Однако судьбе, а точнее самому Андрею, такое дружеское сближение не было угодно, я не был ему достаточно интересен. Осознав это, относительно успокоился. Ведь с годами мы неизбежно перестаем страдать по поводу того, скажем, что приглянувшаяся нам женщина пренебрегает нами. Обидно, конечно, но не трагедия. Чем в этом смысле отличается не принятая мужская дружба?
Я не удивлялся, когда встречал Битова в обществе всесоюзно известных людей — Беллы Ахмадулиной, Михаила Жванецкого, Михаила Козакова; как сказано в одной нашумевшей пьесе, «молодые должны с молодыми…» Но я стал замечать, что в обыденной жизни Андрей Георгиевич предпочитает окружать себя людьми, чаще всего не склонными к умозрительным интеллектуальным интересам. Нет, не глупыми и, что называется, нахватанными, но всем видам творчества предпочитающим ресторанные кутежи, светскую, а точнее полусветскую, тусовку, публичные скандалы, чреватые милицейскими протоколами, и вообще образ жизни, не вполне совпадающий с постулатами закона. В классической русской литературе этот человеческий тип запечатлен под клеймом «площадного волокиты», «прожигателя жизни», современный международный жаргон предпочитает эффектный термин «плейбой», сам Битов с дружеской иронией именовал своих приятелей «плутами». Как бы сознавая их очевидную нравственную несостоятельность, не отягощая их снисходительно ни моральными, ни излишне духовными требованиями.
Я недоумевал: что он в них такого находит? Втайне подразумевая: такого, чего нет во мне. Хотя про себя отчасти догадывался и в конце концов нашел подтверждение своей догадке.

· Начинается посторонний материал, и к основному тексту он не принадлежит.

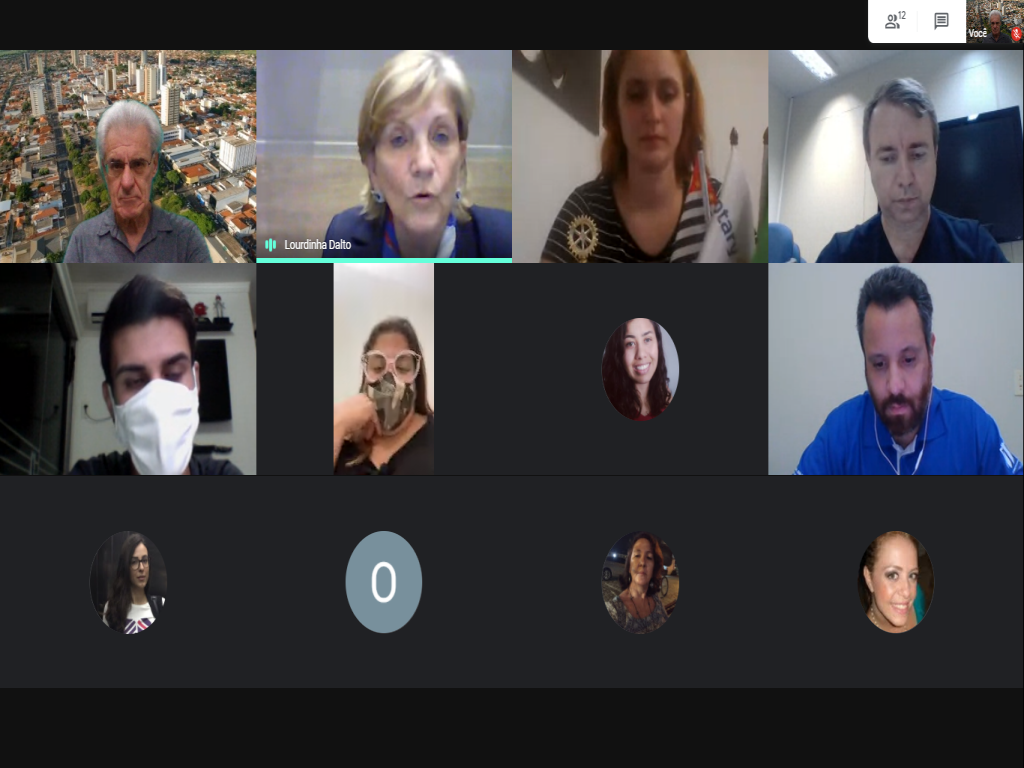Open the meeting chat panel

point(941,21)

Рассуждая на чисто профессиональные темы, Андрей Георгиевич признался, что любит и предпочитает писателей, совершенно не похожих на него. Он даже выразился откровеннее: «умеющих нечто такое, чего не умею я». Выходит, что «плуты» и плейбои тоже обладали неким жизненным умением, некоей житейской хваткой, в которой Битов себе решительно отказывал и за отсутствие которой себя корил. Воспринимая этот тезис, я решаюсь продолжить его более прямолинейно: есть такое наблюдение, отмечающее, что всякую духовную и душевную переполненность неизбежно притягивает к себе пустота. Мне кажется, что в битовском случае этот негласный закон действовал неукоснительно. Замечательный прозаик, великий толкователь бытия, обладатель редкого дара выводить его непознанные формулы и законы, в будничной жизни иной раз тяготился этим постоянным напряжением ума и сердца, искал подходящей возможности отступиться от этой мучительной требовательности к собственному предназначению и позволить себе на время что-то вроде благодушной слабости. Вернее, благодушного этой слабости поощрения. Видимо, устать можно и от собственного дара, и от поклонения этому дару, и от своей общепризнанной миссии.